Dans un angle, sur une table de laquelle on invita le comte M*** à s’approcher, il trouva quelques bouteilles de vin et d’eau-de-vie, deux pistolets, deux épées, deux sabres, du papier et de l’encre; une vingtaine de paysans étaient aux fenêtres de l’auberge qui donnaient sur la cour. Le comte implora leur pitié.

– On veut m’assassiner! s’écriait-il; sauvez-moi la vie!

– Vous vous trompez! ou vous voulez tromper, lui cria Fabrice qui était à l’angle opposé de la cour, à côté d’une table chargée d’armes.

Il avait mis habit bas, et sa figure était cachée par un de ces masques en fils de fer qu’on trouve dans les salles d’armes.

– Je vous engage, ajouta Fabrice, à prendre le masque en fil de fer qui est près de vous, ensuite avancez vers moi avec une épée ou des pistolets; comme on vous l’a dit hier soir, vous avez le choix des armes.

Le comte M*** élevait des difficultés sans nombre, et semblait fort contrarié de se battre; Fabrice, de son côté, redoutait l’arrivée de la police, quoique l’on fût dans la montagne à cinq grandes lieues de Bologne; il finit par adresser à son rival les injures les plus atroces; enfin il eut le bonheur de mettre en colère le comte M***, qui saisit une épée et marcha sur Fabrice; le combat s’engagea assez mollement.

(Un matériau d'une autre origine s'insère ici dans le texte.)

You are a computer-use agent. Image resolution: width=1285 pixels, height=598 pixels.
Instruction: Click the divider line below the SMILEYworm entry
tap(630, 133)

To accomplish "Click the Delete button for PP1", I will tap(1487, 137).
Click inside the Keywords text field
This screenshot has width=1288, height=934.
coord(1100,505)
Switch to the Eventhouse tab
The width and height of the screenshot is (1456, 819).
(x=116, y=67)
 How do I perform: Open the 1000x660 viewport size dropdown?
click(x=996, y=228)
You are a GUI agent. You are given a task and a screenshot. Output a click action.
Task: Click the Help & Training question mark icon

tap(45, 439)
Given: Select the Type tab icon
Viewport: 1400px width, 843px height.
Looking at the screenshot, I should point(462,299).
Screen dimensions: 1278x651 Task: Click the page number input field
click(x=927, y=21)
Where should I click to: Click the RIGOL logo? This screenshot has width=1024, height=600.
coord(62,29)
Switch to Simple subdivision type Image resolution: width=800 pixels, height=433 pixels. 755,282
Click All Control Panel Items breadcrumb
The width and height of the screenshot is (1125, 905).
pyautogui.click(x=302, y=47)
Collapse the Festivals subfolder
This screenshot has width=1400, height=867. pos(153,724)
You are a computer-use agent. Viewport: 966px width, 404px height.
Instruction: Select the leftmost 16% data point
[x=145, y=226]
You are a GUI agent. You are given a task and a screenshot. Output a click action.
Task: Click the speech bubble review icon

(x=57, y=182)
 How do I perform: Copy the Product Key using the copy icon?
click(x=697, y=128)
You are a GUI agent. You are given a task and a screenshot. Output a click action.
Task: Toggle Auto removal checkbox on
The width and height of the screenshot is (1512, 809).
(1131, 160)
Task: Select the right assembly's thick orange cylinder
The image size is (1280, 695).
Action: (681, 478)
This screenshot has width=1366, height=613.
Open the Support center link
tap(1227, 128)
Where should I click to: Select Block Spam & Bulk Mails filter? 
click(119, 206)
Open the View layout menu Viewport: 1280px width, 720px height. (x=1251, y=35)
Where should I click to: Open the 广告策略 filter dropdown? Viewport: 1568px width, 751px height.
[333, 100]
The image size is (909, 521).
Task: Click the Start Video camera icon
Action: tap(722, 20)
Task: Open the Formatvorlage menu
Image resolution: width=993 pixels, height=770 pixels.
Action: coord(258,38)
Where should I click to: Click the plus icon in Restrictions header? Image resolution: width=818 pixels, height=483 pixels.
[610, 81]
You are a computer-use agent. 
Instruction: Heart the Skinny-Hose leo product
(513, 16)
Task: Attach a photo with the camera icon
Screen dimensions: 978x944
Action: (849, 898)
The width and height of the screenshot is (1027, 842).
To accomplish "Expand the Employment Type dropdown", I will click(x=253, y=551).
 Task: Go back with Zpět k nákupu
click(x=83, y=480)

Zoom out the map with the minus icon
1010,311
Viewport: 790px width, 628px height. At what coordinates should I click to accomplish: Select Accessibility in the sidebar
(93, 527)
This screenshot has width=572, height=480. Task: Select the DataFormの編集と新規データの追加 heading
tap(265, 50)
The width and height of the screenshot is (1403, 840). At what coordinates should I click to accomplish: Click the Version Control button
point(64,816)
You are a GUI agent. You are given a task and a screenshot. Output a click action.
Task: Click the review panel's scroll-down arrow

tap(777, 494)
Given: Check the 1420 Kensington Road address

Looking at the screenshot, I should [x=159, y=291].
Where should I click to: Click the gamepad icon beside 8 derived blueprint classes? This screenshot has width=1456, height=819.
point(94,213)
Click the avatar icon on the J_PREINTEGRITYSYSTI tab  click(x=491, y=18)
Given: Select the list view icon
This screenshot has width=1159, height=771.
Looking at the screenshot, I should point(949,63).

Après quelques minutes, il fut interrompu par un grand bruit. Notre héros avait bien senti qu’il se jetait dans une action, qui, pendant toute sa vie, pourrait être pour lui un sujet de reproches ou du moins d’imputations calomnieuses. Il avait expédié Ludovic dans la campagne pour lui recruter des témoins. Ludovic donna de l’argent à des étrangers qui travaillaient dans un bois voisin; ils accoururent en poussant des cris, pensant qu’il s’agissait de tuer un ennemi de l’homme qui payait. Arrivés à l’auberge, Ludovic les pria de regarder de tous leurs yeux, et de voir si l’un de ces deux jeunes gens qui se battaient agissait en traître et prenait sur l’autre des avantages illicites.